What you should do. Word for word, copy the line containing "You are a computer-use" and every line after it in the records below, leaving pictures out.

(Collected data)
* * * * * * * * *
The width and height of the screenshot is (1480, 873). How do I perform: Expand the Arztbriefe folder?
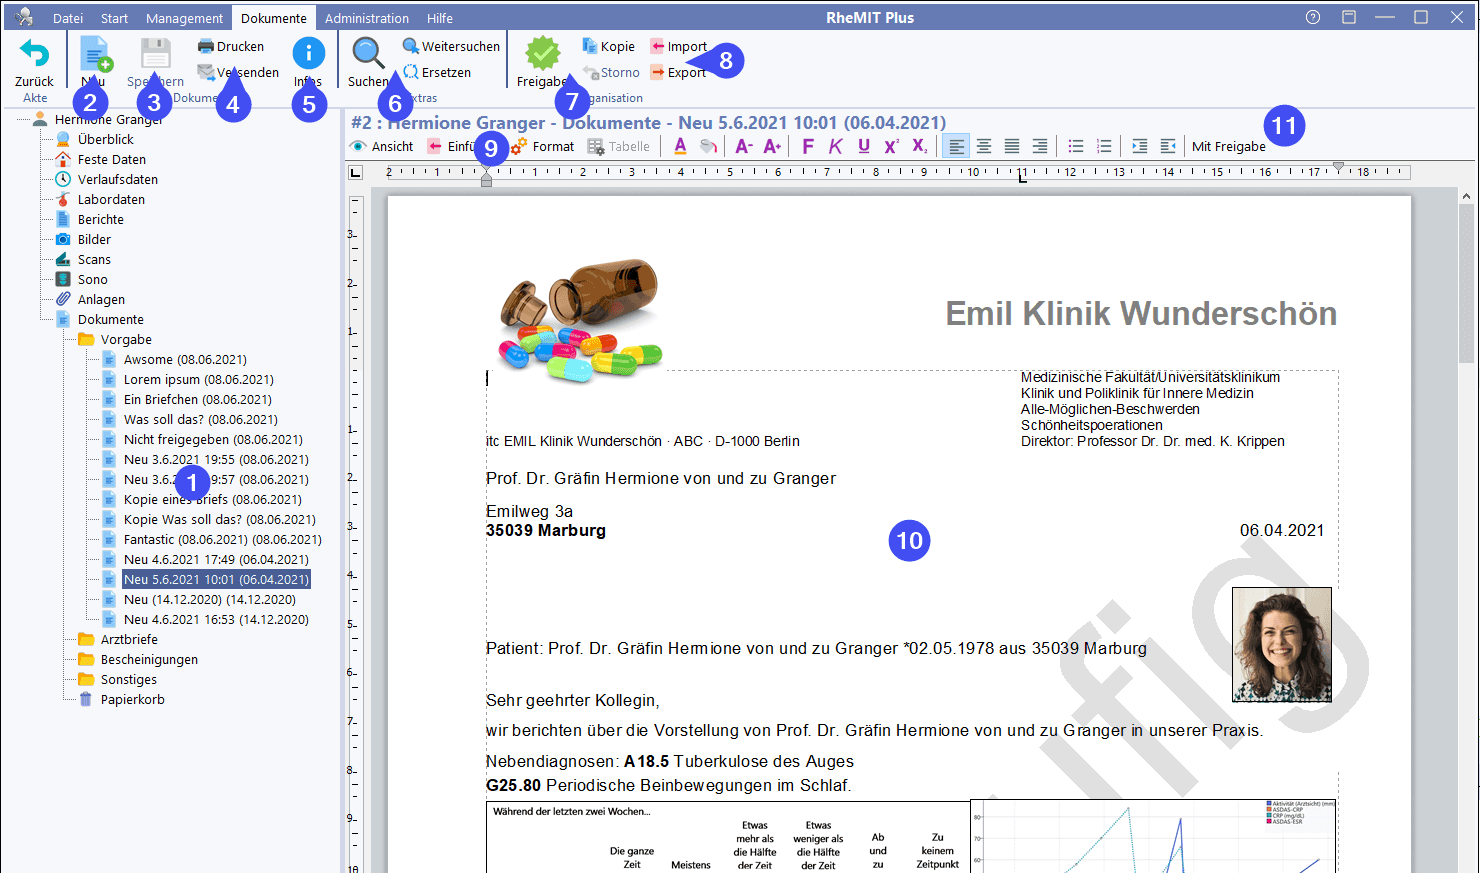(x=129, y=640)
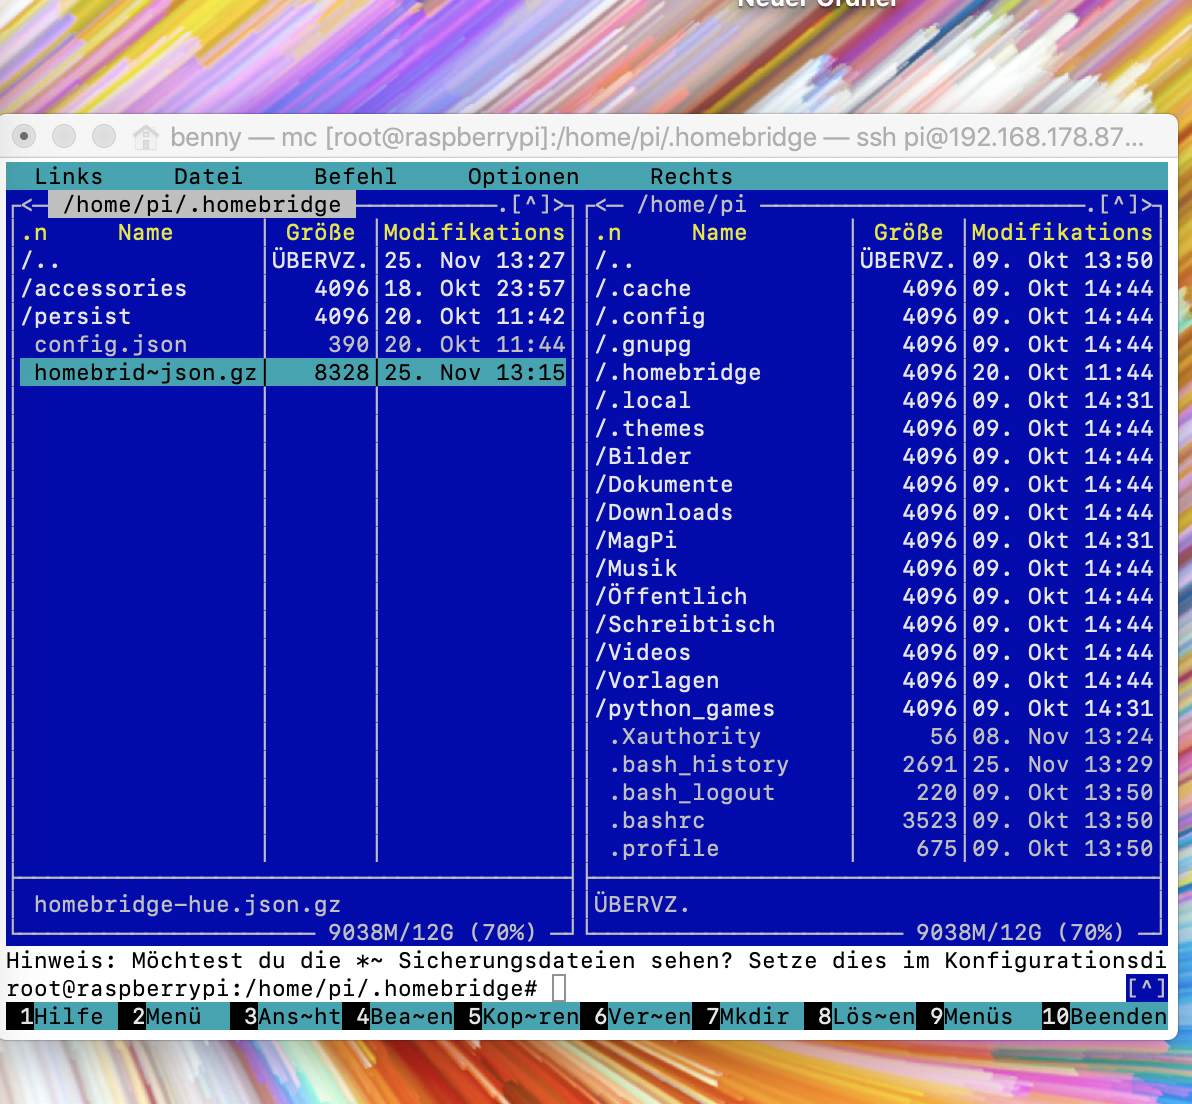Open the Links menu

click(x=68, y=177)
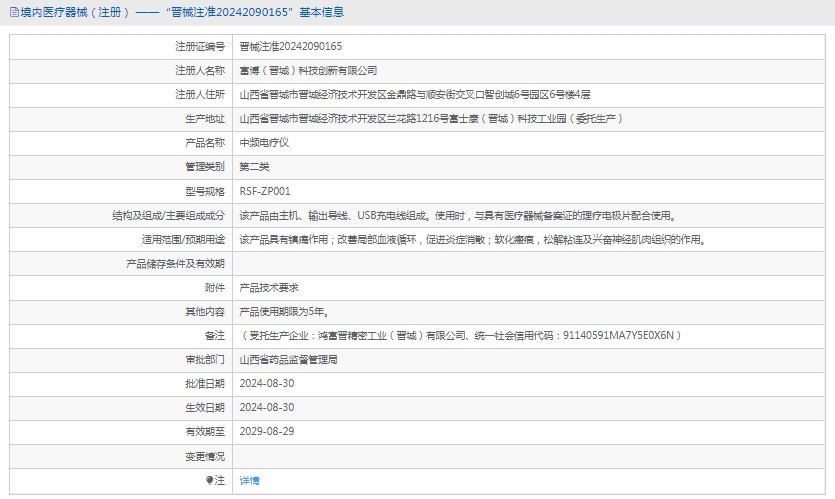
Task: Click the document icon in the page header
Action: pyautogui.click(x=13, y=12)

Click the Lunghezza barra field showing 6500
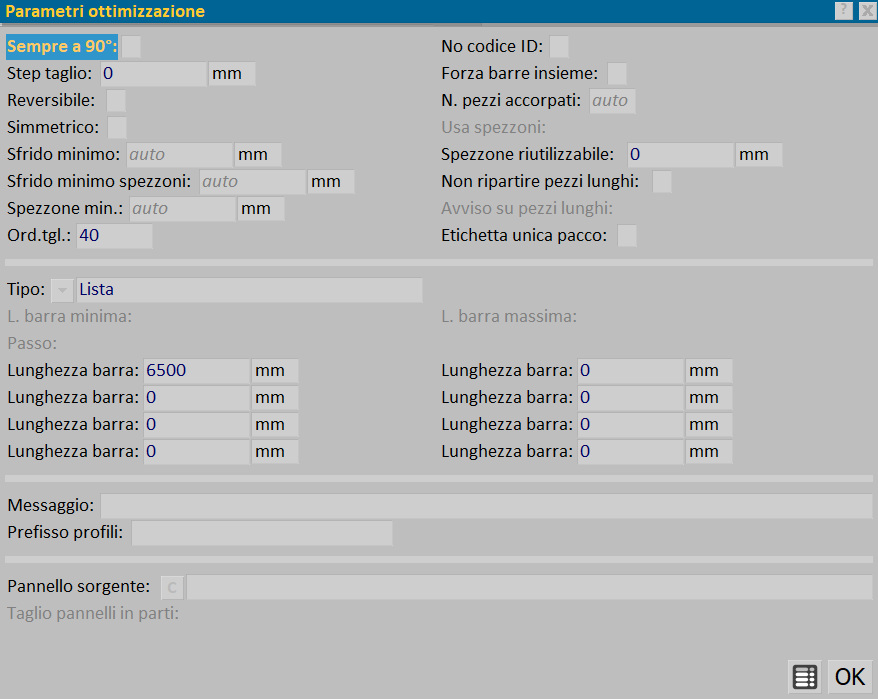tap(196, 371)
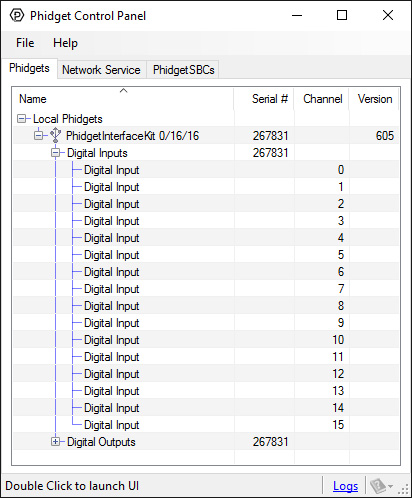The width and height of the screenshot is (412, 498).
Task: Open the Logs link
Action: (x=345, y=486)
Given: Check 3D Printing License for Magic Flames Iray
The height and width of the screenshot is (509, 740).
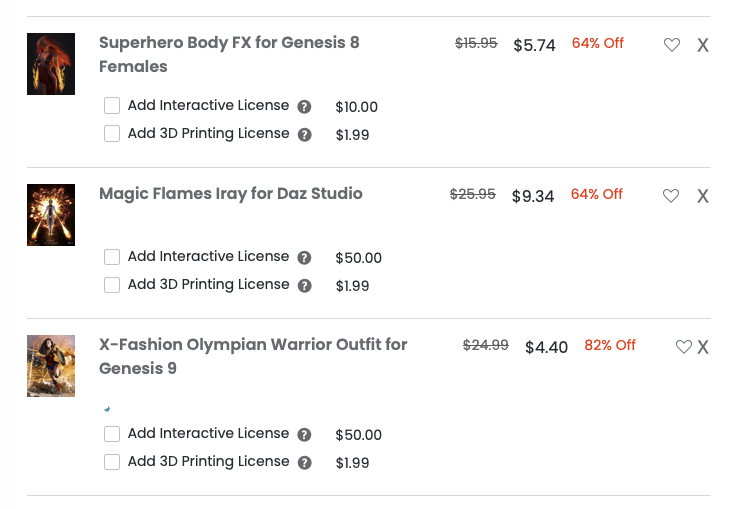Looking at the screenshot, I should click(x=112, y=285).
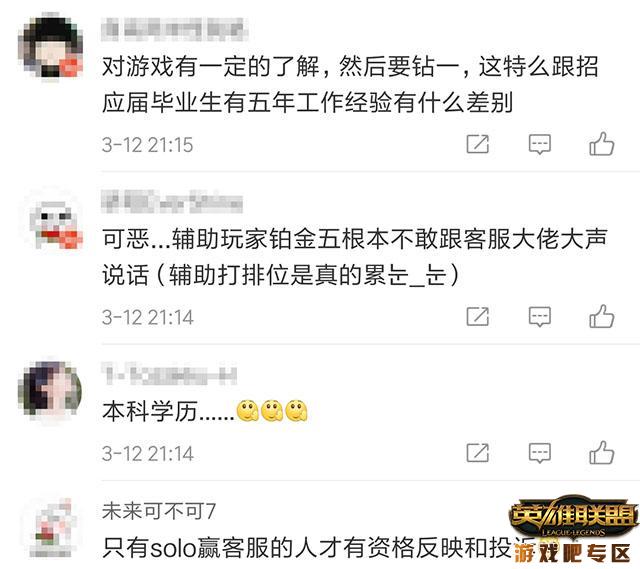Open profile of first commenter avatar

click(51, 47)
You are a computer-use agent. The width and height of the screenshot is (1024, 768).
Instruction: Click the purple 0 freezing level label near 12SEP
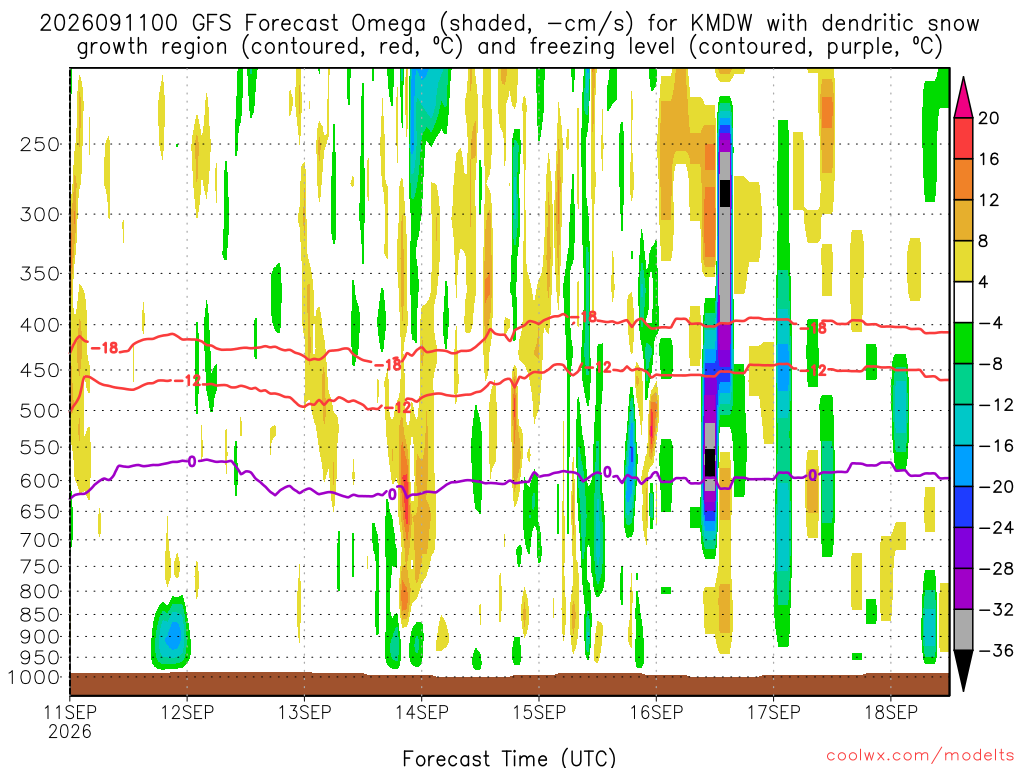[x=191, y=462]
* * * * * * * * *
Exercise answer.
You are a computer-use agent. The width and height of the screenshot is (1024, 768).
Instruction: Click the purple 0 freezing level label near 12SEP
[x=191, y=462]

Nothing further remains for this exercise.